## Consigne écrite A
Pouvez-vous extraire de l'anecdote sur Léonard et Michel-Ange le passage qui va de « Léonard VS Michel-Ange » jusqu'à « capons de Milanais. » inclus, sans rien y changer ?

## Source

* * * * * * *

Léonard VS Michel-Ange


L’anecdote est célèbre, un biographe anonyme du Vinci  nous la conte : Un jour que Léonard, accompagné de G. de Gavina, passait auprès du banc des Spini, à côté de l'église Santa Trinita, quelques notables y étaient réunis et discutaient sur un passage du Dante. Apercevant Léonard, ils le prièrent d'approcher et de leur en donner l'explication. Au même moment, Michel-Ange [dont l’érudite connaissance du poète est proverbiale] vint à passer ; on l'appela et Léonard dit :  Michel- Ange va vous l'expliquer . Michel-Ange crut qu'il voulait se moquer de lui et répondit : Explique-le toi-même, toi qui as fait le modèle d'un cheval et, incapable de le fondre, as laissé honteusement ton ouvrage. Cela dit, il tourna le dos et s'éloigna en ajoutant pour l’offenser : Et qui t'étais confié par ces capons de Milanais.

* * * * * * *

## Consigne écrite B
Pouvez-vous recopier à l'identique le passage des enregistrements ci-dessous qui va de leur début jusqu'à la ligne contenant « Looking at the », cette ligne comprise ?

* * * * * * *

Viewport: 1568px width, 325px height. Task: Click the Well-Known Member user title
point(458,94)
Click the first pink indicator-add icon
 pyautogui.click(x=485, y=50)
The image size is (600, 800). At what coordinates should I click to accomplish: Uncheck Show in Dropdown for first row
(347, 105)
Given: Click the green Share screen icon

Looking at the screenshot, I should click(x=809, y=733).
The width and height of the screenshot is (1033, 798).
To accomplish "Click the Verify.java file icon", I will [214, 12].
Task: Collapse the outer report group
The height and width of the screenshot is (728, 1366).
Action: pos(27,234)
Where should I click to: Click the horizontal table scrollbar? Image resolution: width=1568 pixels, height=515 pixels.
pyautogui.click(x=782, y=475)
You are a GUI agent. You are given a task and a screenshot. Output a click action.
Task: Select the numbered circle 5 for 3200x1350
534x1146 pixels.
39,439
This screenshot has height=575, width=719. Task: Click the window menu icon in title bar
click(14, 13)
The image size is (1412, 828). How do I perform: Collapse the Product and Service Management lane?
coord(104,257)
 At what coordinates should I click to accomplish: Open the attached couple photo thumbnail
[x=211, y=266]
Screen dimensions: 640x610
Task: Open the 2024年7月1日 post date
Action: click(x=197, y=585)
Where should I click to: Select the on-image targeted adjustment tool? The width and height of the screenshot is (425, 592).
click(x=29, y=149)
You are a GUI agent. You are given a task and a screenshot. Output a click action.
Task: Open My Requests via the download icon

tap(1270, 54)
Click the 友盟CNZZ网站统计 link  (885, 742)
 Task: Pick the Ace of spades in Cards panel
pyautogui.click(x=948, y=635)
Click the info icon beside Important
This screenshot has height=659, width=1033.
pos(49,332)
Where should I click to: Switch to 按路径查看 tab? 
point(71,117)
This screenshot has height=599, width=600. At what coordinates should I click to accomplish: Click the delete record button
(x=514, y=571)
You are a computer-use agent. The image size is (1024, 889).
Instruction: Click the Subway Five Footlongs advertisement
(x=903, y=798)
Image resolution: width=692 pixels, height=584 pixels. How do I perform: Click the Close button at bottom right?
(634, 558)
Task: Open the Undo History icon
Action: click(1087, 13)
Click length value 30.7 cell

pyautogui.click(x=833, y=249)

* * * * * * *

## Réponse correcte A
Léonard VS Michel-Ange


L’anecdote est célèbre, un biographe anonyme du Vinci  nous la conte : Un jour que Léonard, accompagné de G. de Gavina, passait auprès du banc des Spini, à côté de l'église Santa Trinita, quelques notables y étaient réunis et discutaient sur un passage du Dante. Apercevant Léonard, ils le prièrent d'approcher et de leur en donner l'explication. Au même moment, Michel-Ange [dont l’érudite connaissance du poète est proverbiale] vint à passer ; on l'appela et Léonard dit :  Michel- Ange va vous l'expliquer . Michel-Ange crut qu'il voulait se moquer de lui et répondit : Explique-le toi-même, toi qui as fait le modèle d'un cheval et, incapable de le fondre, as laissé honteusement ton ouvrage. Cela dit, il tourna le dos et s'éloigna en ajoutant pour l’offenser : Et qui t'étais confié par ces capons de Milanais.

## Réponse correcte B
Viewport: 1568px width, 325px height. Task: Click the Well-Known Member user title
point(458,94)
Click the first pink indicator-add icon
 pyautogui.click(x=485, y=50)
The image size is (600, 800). At what coordinates should I click to accomplish: Uncheck Show in Dropdown for first row
(347, 105)
Given: Click the green Share screen icon

Looking at the screenshot, I should click(x=809, y=733).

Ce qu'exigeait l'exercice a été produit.